Here's an even better response from a friend of mine:
definitely liked this problem (enough that I hacked on it some last
night and then got up early to finish it today).
[ spoiler. don't read if you want to work on this problem or apply at
ITA. ]
The problem is equivalent to finding a 9-leafed (at most binary) parse
tree corresponding to an expression (leaf nodes are "9", internal nodes
are operators in [*/+-]) which, when postorder traversed and evaluated
as an expression, produces the desired result. So going to postfix
actually doesn't change the problem any (as the parse tree is identical,
it's just the method of traversal which changes).

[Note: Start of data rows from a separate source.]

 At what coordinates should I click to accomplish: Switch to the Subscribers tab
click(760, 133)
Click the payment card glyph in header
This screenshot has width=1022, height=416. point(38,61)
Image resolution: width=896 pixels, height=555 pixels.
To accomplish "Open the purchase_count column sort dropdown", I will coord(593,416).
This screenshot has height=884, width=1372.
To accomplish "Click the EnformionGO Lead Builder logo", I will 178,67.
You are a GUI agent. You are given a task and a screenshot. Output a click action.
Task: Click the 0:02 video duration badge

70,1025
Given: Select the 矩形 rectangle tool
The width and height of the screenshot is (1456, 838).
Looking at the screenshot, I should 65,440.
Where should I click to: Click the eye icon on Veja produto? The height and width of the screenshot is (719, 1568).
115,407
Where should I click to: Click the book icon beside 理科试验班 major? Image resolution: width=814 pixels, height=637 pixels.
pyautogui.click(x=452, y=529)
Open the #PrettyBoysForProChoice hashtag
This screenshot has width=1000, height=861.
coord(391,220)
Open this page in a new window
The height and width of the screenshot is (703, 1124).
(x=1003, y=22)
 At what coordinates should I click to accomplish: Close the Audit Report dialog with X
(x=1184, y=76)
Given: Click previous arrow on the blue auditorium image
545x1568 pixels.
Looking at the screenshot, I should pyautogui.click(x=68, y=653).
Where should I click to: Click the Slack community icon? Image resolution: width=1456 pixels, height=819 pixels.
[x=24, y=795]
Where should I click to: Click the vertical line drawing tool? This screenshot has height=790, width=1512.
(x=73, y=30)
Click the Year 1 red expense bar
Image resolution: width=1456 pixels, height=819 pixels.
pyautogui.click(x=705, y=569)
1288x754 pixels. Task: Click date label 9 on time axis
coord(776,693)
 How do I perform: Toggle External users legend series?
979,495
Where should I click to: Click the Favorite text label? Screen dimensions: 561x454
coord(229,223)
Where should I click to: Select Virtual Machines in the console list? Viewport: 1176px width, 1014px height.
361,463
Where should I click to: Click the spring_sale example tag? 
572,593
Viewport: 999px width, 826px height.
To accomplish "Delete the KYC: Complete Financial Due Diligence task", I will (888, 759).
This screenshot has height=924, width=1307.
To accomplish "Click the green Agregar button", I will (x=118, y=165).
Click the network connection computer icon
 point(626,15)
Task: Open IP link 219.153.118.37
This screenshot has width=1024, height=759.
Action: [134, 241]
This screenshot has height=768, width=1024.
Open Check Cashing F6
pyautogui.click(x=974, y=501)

The brute force solution is exponential since it's basically "the same"
[0]
as optimal matrix multiplication which has the complexity of the Catalan
numbers. I admit I had to look up the actual recurrence for the Catalan
numbers (it's not one of those things I keep fresh in my head), which
is:
C(n) = 1/(n+1) * [ 2n choose n ]
which works out to a lower bound of
Omega( 4^n / n^(3/2) )
which is not good asymptotically [1].
Realistically, however, C(9) by that relation is only on the order of
10000. With 65536 sentences to parenthesize we should be able to
determine the exact value of every "9 9s" expression in ~ 650M tests
(multiply that by 2^9 when we allow unary minus, however). That's big
but potentially tractable, especially if you like to take a long time
getting your coffee. It shouldn't make us feel too good though,
especially considering that we may be able to find an O(n^3) dynamic
programming solution (as that's the usual method of solving optimal
matrix multiplication). For n=9 that's some constant overhead times 729
tests. This may be mere parenthesization, requiring all 65536 sentences
to be parenthesized to find the smallest non-expressible integer, but
we've still saved more than a factor of 10 even if we have to punt
there.
The parse tree representation suggests itself since it is inherently
recursive, which makes for easy building of larger solutions from
already computed smaller solutions (a hallmark of dynamic programming).
Note that building possible parse trees recursively (i.e., "top down")
is equivalent to brute-force enumeration.
The expression containing one 9 is represented by the simple parse tree:
9
The parse tree for this expression consists of 1 node with the value 9.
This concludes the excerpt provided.